By Janine L. Weisman

When people think of long COVID, symptoms like brain fog and fatigue may come to mind. But some people experience long-term effects on their heart and kidneys, an increase in cholesterol and the onset of diabetes, said Ziyad al-Aly.

“The way we think about it is an umbrella term that encompasses all long-term effects,” al-Aly said.

Meanwhile, big questions remain about what causes it and how to help patients overcome debilitating symptoms that leave them unable to work and maintain social relationships.

Three panelists who were all COVID long-haulers shared their struggles with what has been recognized as a post-viral syndrome. Ryan Prior, who wrote a book about long COVID, said he didn’t know when he signed his book deal if he would be well enough to get through the writing process.

“I was not just reporting on it, I was living it,” said Prior, who had already experienced chronic illness for 15 years as a myalgic encephalomyelitis/chronic fatigue syndrome (ME/CFS) patient.

Ibrahim Rashid was an active 23-year-old graduate student with no pre-existing health conditions when he was diagnosed with COVID in November 2020. By the following March, he had developed heart issues, body aches and difficulty breathing. For a good year and a half, he had to use a wheelchair or a cane to get around.

“I struggled to walk,” Rashid said. “There was so much pain in my legs that I couldn’t stand.”

For months, retired emergency room nurse Michelle Wilson couldn’t sleep for more than one to three hours at a time. She watched her world get smaller as her deteriorating health kept her from maintaining social connections. 

“Your friends and family start to fall away because after they've asked you for the third or fourth time, ‘Are you better yet?’ and you’re not, they stop inviting you to things. I was down to my husband and my kids and my doctors.”

Rashid and two partners developed software for a wearable device that tracks the symptoms of people with chronic conditions. Their application, called Strong Haulers, takes inspiration from the wearables athletes use to enhance their performance. By making symptoms predictable, patients can identify what triggers them and prevent them, or at least keep them from getting worse. Rashid also wrote a book due out in May about navigating life in his early 20s and losing friends as a long COVID patient.

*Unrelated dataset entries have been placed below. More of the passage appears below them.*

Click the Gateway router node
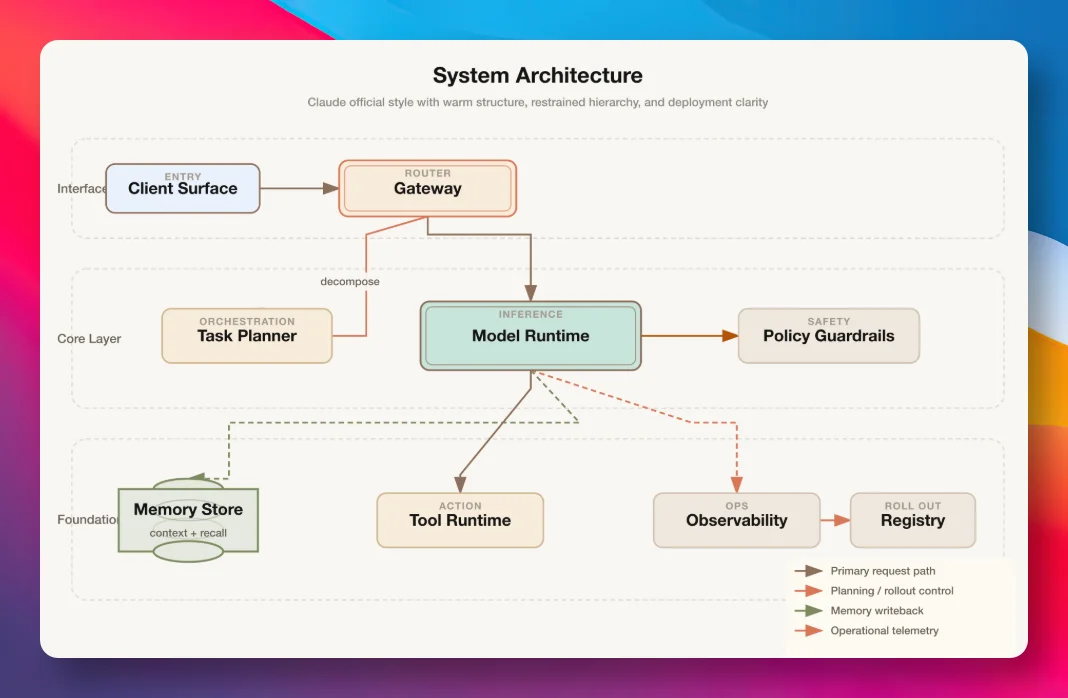Screen dimensions: 1068x698 [x=428, y=188]
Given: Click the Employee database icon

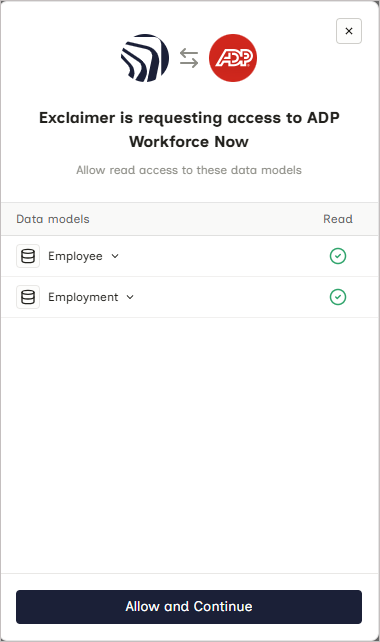Looking at the screenshot, I should coord(28,256).
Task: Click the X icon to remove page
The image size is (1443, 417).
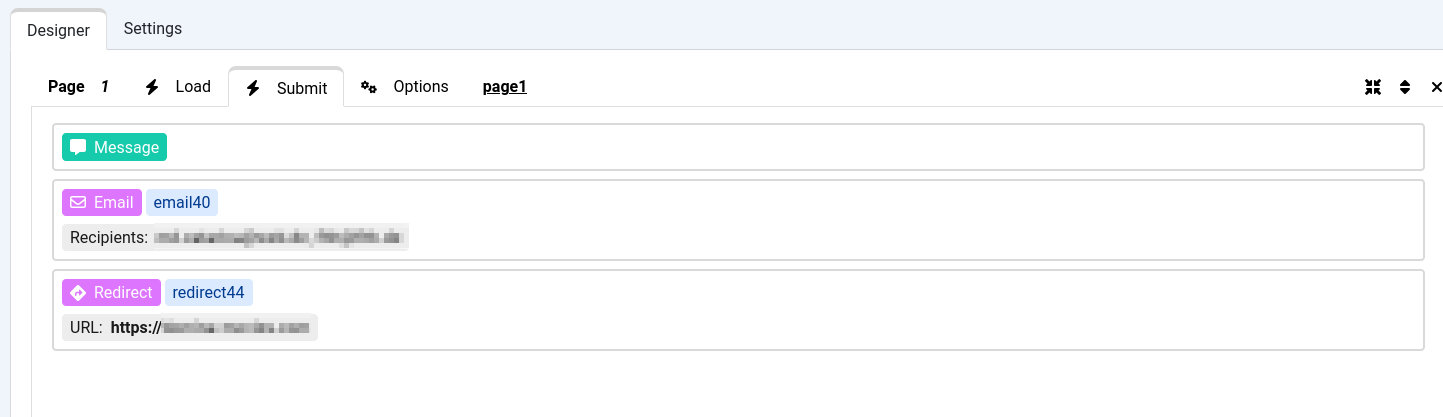Action: (1437, 87)
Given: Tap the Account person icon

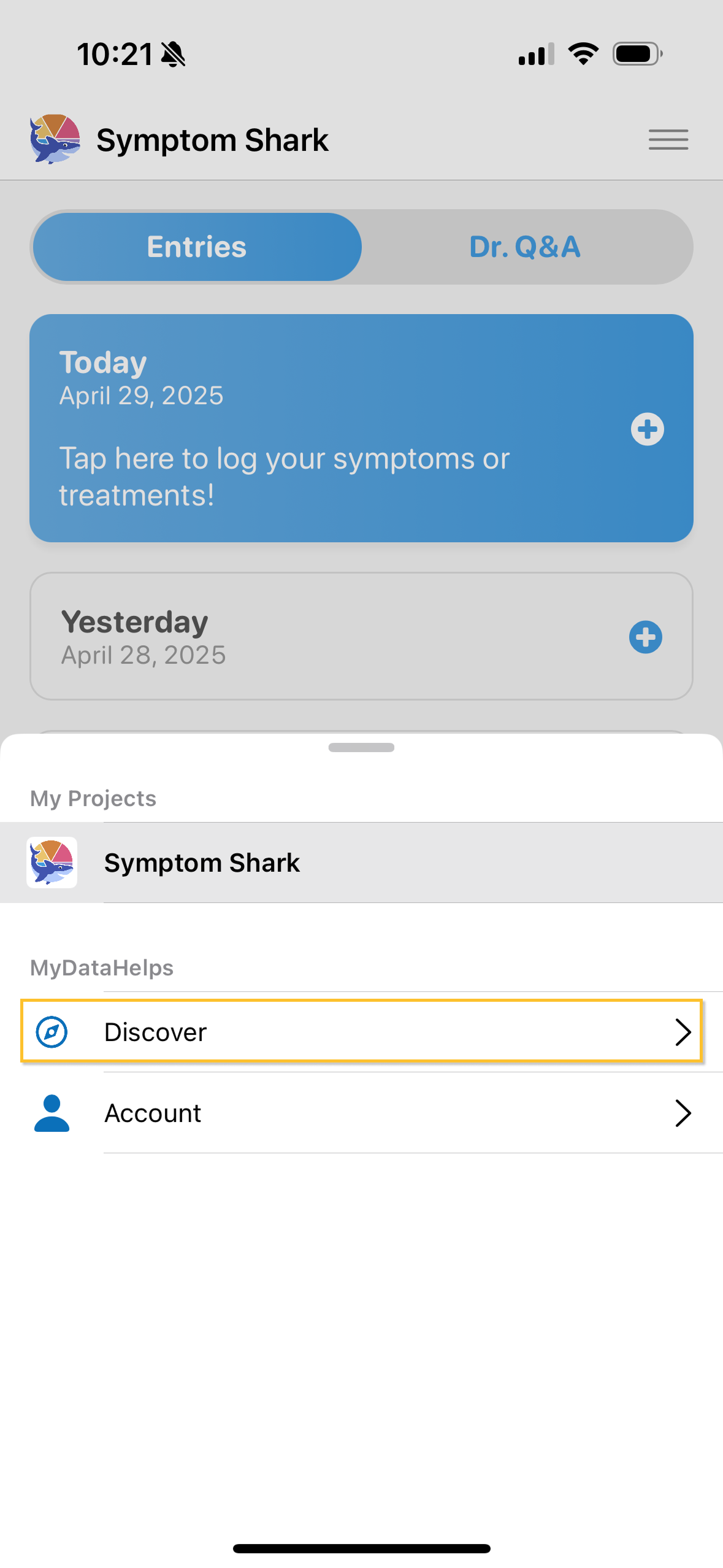Looking at the screenshot, I should [52, 1113].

Wilson founded and began leading a virtual support group after realizing she had hit a wall with the health care system.

The session opened with a pre-recorded virtual talk by Lisa McCorkell, a co-founder of the Patient-Led Research Collaborative (PLRC) who summarized the work of long COVID patients who formed online communities to share their experiences and compare symptoms when the government refused to act and health care providers dismissed their complaints. Now, these patients are funding research, McCorkell said.

“Through it all, patients have really been at the forefront of the response to COVID,” McCorkell said. “It’s clear that patients can and do change the world.”

Janine L. Weisman is editor-in-chief of Rhode Island Current, an online news outlet covering public policy and state government and part of the national nonprofit States Newsroom network. She was a 2023 AHCJ-Rhode Island Fellow.